> [What you should do]:
Only the lines running from the line with "Instruction: Select the Ubuntu" to the end of the listing below should be copied, exactly, without pictures.

▼

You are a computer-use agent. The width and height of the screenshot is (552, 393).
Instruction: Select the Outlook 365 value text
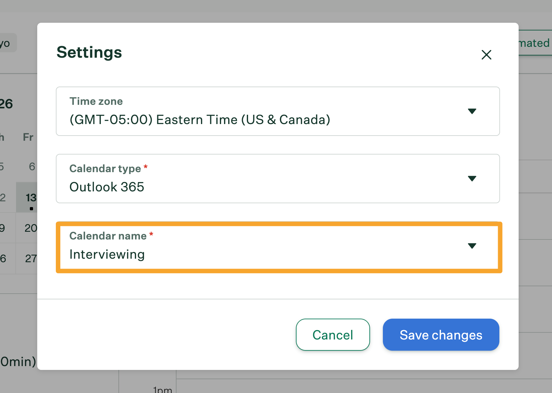(107, 187)
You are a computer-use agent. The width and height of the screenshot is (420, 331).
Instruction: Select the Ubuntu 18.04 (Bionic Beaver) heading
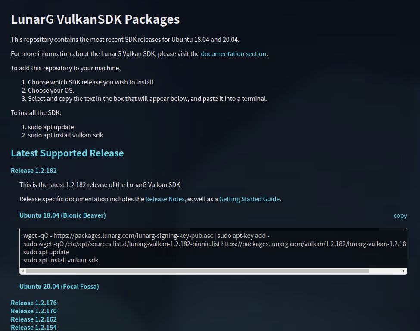coord(62,215)
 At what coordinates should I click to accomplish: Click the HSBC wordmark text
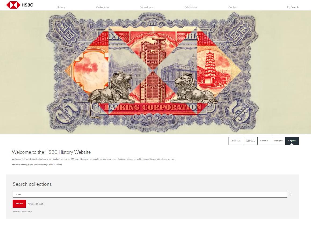pyautogui.click(x=27, y=5)
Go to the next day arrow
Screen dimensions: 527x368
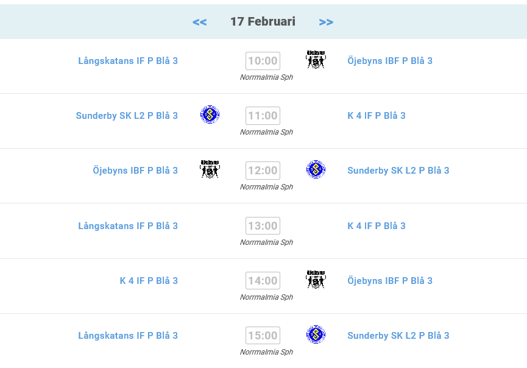click(326, 22)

▲

> [Written response]:
Instruction: Select the Ubuntu 18.04 (Bionic Beaver) heading
coord(62,215)
 At what coordinates should I click to accomplish: Click the HSBC wordmark text
pyautogui.click(x=27, y=5)
Go to the next day arrow
Screen dimensions: 527x368
click(326, 22)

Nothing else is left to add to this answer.